SPAN 135 – Topics in Early Modern Studies: Performing One’s Life in 17th-Century Transatlantic Hispanic World
Lecture: Lec 1
Course Description: Lecture, four hours; discussion, one hour (when scheduled). Enforced requisites: courses 25 or 27, and 119. Exploration of 16th and 17th centuries, with focus on early modern period of Spain and Spanish America. Possible topics include Spanish colonization and indigenous responses, transatlantic literary and visual baroque, race and religion in construction of early modern nation, transatlantic fictions, early modern identities and theatrical representations, literature and historiography, transatlantic poetics and poetry. May be repeated for credit with topic change. P/NP or letter grading.
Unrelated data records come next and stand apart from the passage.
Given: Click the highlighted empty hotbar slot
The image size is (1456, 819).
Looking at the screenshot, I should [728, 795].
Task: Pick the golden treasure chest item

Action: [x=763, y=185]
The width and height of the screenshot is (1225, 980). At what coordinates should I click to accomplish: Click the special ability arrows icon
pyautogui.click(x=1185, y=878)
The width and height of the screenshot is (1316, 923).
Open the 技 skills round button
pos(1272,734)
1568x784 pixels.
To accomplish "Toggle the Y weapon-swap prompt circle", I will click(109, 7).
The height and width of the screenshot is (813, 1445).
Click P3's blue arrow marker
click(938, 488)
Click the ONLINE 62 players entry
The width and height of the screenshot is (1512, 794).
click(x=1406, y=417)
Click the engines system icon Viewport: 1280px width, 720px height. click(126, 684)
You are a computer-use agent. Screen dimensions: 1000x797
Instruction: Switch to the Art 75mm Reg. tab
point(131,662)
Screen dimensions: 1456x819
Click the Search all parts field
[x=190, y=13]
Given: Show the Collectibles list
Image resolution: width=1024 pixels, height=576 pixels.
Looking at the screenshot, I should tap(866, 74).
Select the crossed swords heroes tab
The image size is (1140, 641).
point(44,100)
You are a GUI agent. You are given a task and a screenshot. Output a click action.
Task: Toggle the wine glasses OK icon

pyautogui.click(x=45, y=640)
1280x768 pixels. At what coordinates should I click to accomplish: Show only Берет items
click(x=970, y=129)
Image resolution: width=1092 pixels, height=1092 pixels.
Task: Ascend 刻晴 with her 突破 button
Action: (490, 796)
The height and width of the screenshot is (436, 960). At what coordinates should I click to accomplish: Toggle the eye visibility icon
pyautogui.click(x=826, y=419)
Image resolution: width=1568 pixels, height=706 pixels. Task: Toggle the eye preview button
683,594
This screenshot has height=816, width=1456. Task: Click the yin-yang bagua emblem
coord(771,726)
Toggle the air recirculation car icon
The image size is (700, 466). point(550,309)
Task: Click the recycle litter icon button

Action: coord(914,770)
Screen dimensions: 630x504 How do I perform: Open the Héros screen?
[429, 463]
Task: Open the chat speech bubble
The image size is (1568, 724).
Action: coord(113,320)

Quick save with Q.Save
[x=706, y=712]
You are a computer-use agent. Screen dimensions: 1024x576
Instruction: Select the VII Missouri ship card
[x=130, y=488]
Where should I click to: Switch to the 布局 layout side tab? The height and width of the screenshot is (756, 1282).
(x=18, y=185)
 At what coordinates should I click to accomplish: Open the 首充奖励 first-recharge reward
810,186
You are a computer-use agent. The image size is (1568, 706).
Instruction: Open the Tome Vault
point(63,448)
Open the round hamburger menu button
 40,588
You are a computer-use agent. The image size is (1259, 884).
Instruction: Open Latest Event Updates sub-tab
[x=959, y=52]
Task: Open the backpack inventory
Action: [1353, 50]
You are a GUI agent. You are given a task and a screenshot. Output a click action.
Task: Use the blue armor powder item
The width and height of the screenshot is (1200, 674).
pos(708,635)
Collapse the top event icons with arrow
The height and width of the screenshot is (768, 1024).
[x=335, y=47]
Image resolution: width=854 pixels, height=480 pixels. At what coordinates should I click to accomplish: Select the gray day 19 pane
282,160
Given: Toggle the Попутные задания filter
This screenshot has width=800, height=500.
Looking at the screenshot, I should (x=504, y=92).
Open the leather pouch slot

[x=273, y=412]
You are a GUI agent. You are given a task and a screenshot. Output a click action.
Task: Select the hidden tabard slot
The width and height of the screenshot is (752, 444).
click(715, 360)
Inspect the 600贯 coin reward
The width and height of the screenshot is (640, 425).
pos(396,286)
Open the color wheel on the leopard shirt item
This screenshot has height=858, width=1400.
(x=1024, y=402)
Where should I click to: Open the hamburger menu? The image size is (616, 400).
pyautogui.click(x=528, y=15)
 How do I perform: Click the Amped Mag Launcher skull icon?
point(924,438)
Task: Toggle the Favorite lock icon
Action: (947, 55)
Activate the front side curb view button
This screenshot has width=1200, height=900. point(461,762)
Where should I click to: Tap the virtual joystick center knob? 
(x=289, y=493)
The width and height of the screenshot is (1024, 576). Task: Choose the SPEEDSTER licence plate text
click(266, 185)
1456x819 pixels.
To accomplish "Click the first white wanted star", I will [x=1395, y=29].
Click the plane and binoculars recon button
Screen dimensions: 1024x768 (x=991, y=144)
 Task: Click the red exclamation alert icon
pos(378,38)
Class Description: Performance shaped existence of 17th-century individuals. Men and women–regardless of class and race–gathered at theater, eager to see and to be seen. At end of day, human hearts and minds supplied the curious with most genuine and mysterious spectacle to see, asking how others really are inside; and what people hide when they show up in public. Reading of plays by Ruiz de Alarcón, Pedro Calderón de la Barca, Sor Juana, Lope de Vega, and others. Plays guide students through world in which suspicion that everyone in street was performing a role was only too real. Individuals feared that everyone else was concealing their true selves. It became necessary to develop tools to see into others’ minds, while keeping one’s own under lock. Only smartest realized that even to spy on others was often easier than to look inside oneself–because no one wants to incur self-hate. Taught in Spanish.